===== SELECTED TEXT
In Django, all permissions are handled by the inherent authentication and authorization system. By explicitly specifying the user roles of modeler and clinician and defining the corresponding role rights, it is possible to prevent modelers from performing CRUD operations on personal patient data and clinicians from altering tool parts and specifications. Furthermore, the schema of the relational databases can be updated by placing additional fields to store the creator of an object, where necessary. Therefore, when a user views the object information, the comparison of the creator and viewer identities will enable or disable the editability of the returned template. In the case of machine-to-machine communication, the HTTPS protocol is used for the IAPETUS URL system, through the use of Python’s Django-sslserver24 package. Finally, if the users access the infrastructure from devices using static IP address settings, then Django offers the option to allow access only to specific IP addresses.

The breast cancer paradigm

This paradigm is based on another simulation model, the breast cancer Oncosimulator, which has been developed outside the scope of the MyHealthAvatar project. It aims to demonstrate the versatility of the infrastructure by highlighting the general principles that were used to create the infrastructure database schema along with the workflows developed for the two different kinds of users and how they can be used to accommodate any kind of tool.

Furthermore, the model is developed using MATLAB, a language which, in contrast to lower level programming languages, such as C++, is very tightly coupled to its own execution environment, which is the MATLAB Compiler Runtime (MCR).25 This arrangement helps in demonstrating the ability of the infrastructure to address the end user’s predicament of installing third-party software in their devices to access and use the tool and model repository contents. All stored tools reside in the same physical machine as the infrastructure. In addition, the same device is used for tool executions and result storage. Therefore, any and all software that is required for the tool executions should be installed only in the infrastructure deployment machine. This allows access to the infrastructure using devices such as smartphones and tablets, which have less computational power in comparison to personal computers and laptops and therefore are less probable to have highly specialized software such as MCR installed within them.

The breast cancer Oncosimulator

The breast cancer Oncosimulator simulates the vascular tumor growth and the response to antiangiogenic treatment of breast cancer, through the administration of bevacizumab, a monoclonic antibody that prevents the connection of the vascular endothelial growth factor (VEGF) with the corresponding receptors on the endothelial cells surrounding the tumor. It is based on a system of ordinary differential equations, which describe the tumor volume and its carrying capacity, ie, the maximum tumor volume that can be supported by the given vasculature.26,27

The model is implemented as a set of MATLAB M files. One of them assumes the role of the master script and subsequently calls the others. The input parameters are fed as a Comma-Separated Values (CSV) file and the output is a diagram in which the tumor volume and its carrying capacity over time are plotted.

Results

Tool and model repository outputs

The repository final schema is demonstrated in Figures 5 and 6 for the nephroblastoma paradigm and in Figures 7 and 8 for the breast cancer paradigm. These figures are practically the outputs of the modeler workflow, which is common for both paradigms. They display the grouping and separation of tool components and characteristics, as well as the data input procedure. This method achieves universal support for every simulation model, regardless of the simulated disease, the implementation, and/or any number of auxiliary tools that may be required for its operation. Figure 9 illustrates this feature, by providing a full list with the tools and models, which are currently stored in IAPETUS.
==========
===== PROVIDED MATERIAL
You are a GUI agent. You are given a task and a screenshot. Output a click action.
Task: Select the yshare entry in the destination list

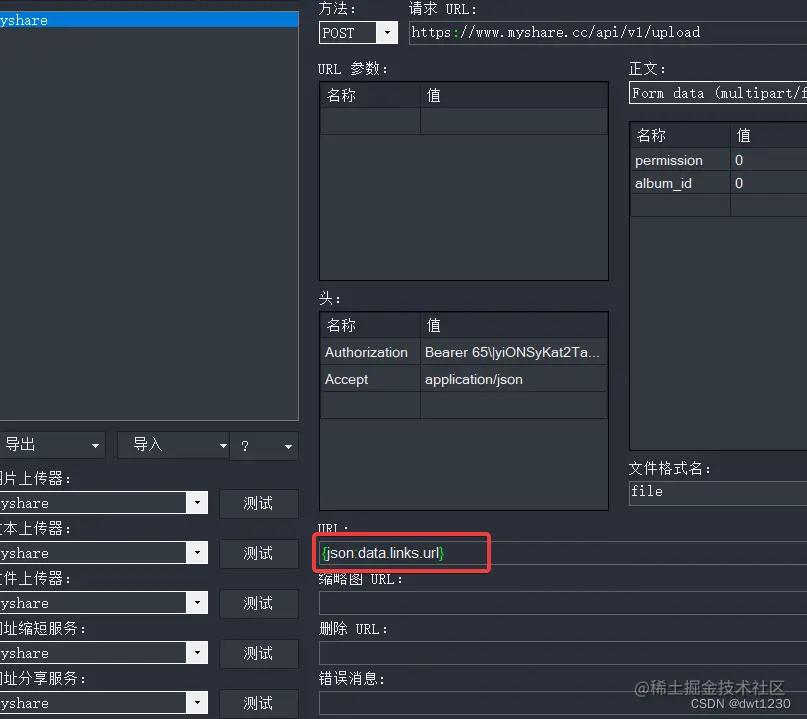[150, 18]
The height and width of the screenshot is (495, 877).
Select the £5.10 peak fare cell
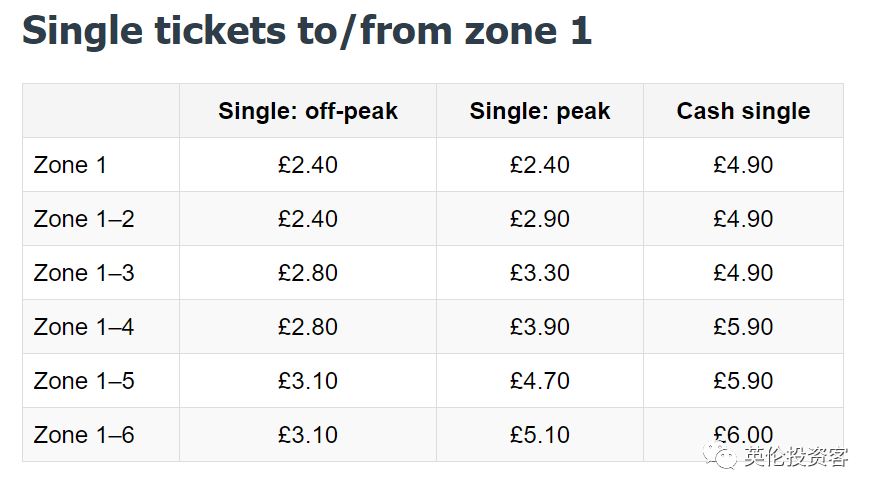click(540, 435)
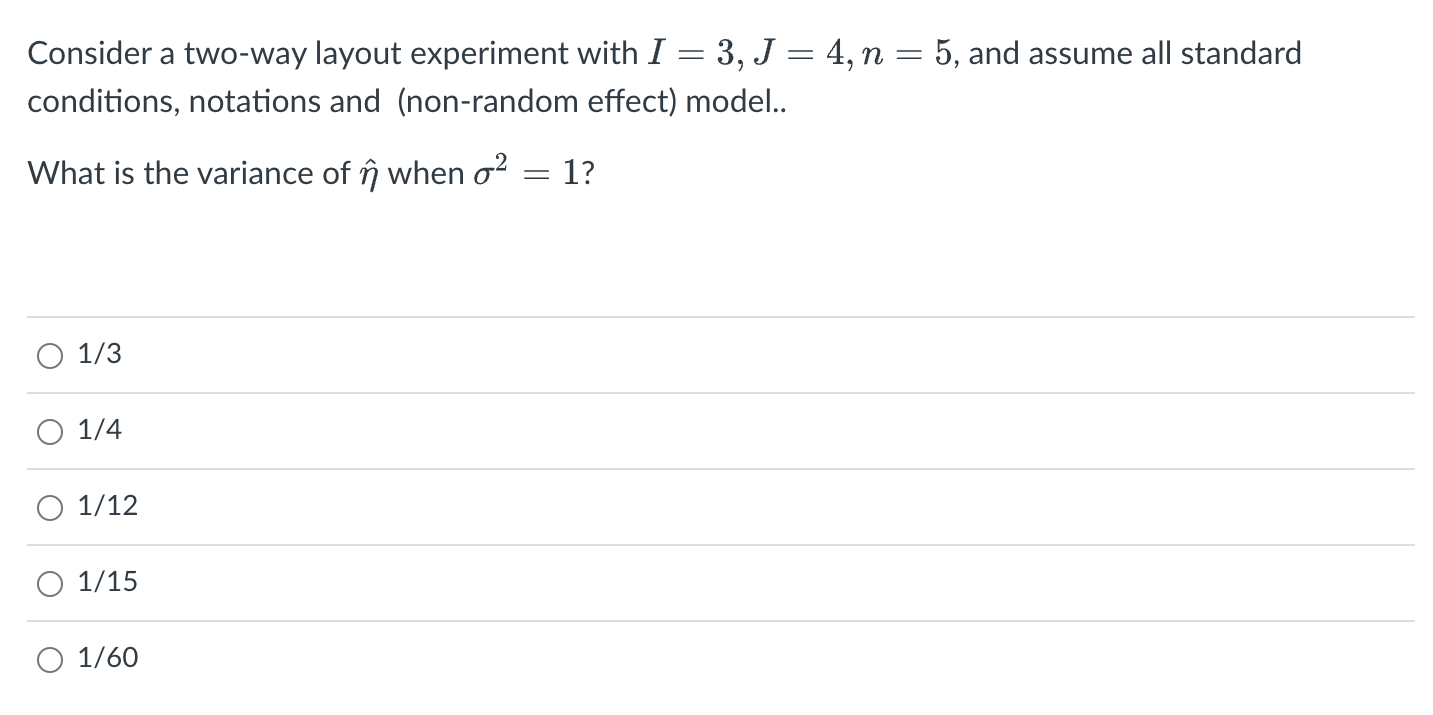Click the two-way layout experiment paragraph

[x=660, y=75]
==========
TASK INSTRUCTIONS →
a – Could you reproduce the passage on the IAPETUS infrastructure word for word, between "The model is implemented" and "time are plotted.", inclusive?
b – Can you carry on the passage about the IAPETUS infrastructure from its last sentence?

ANSWERS FOR EACH ITEM →
a –
The model is implemented as a set of MATLAB M files. One of them assumes the role of the master script and subsequently calls the others. The input parameters are fed as a Comma-Separated Values (CSV) file and the output is a diagram in which the tumor volume and its carrying capacity over time are plotted.

b –
Figure 5

Consolidation of forms for the basic database tables with inputs for the nephroblastoma paradigm.

Figure 6

Nephroblastoma paradigm – file uploading form with input – searching for the file to upload.

Figure 7

Consolidation of forms for the basic database tables with inputs for the breast cancer paradigm.

Figure 8

Breast cancer paradigm – file uploading form with input – searching for the file to upload.

Figure 9

List of stored tools and models. In addition to the models pertaining to the two paradigms, a universal tool developed in MATLAB is stored, which produces three-dimensional reconstructed volume images from RAW files containing sets of two-dimensional slices of the volume.

Finally, to demonstrate the functionality from the perspective of machine-to-machine communication, Figure 10 displays the information about the tools from Figure 9, in JSON format, as the response of a remote call to the IAPETUS API. For purely esthetical reasons, the returned JSON content is sent through a validator to make the proper indentations.

Figure 10

JSON representation of the data in Figure 9.

Model execution

The nephroblastoma Oncosimulator execution results associated with the clinician’s workflow are given in Figure 11. Since result evaluation in the context of clinical practice is the end goal, converting them into clinically comprehensible forms is required. Therefore, an extra script file written for Gnuplot28 was added to the nephroblastoma Onco-simulator related files. A new tool was also created and its implementation as a MATLAB compiled executable file was added. The Gnuplot script produces a graph of the change in total tumor volume over time. The new MATLAB tool produces an image file displaying the superposition of the initial and final state images of the tumor, which are reconstructed from the RAW files of the first and last day of the treatment scheme. Figure 12 demonstrates the respective results for the breast cancer Oncosimulator, which consist of a single diagram showing the tumor volume and carrying capacity graphs.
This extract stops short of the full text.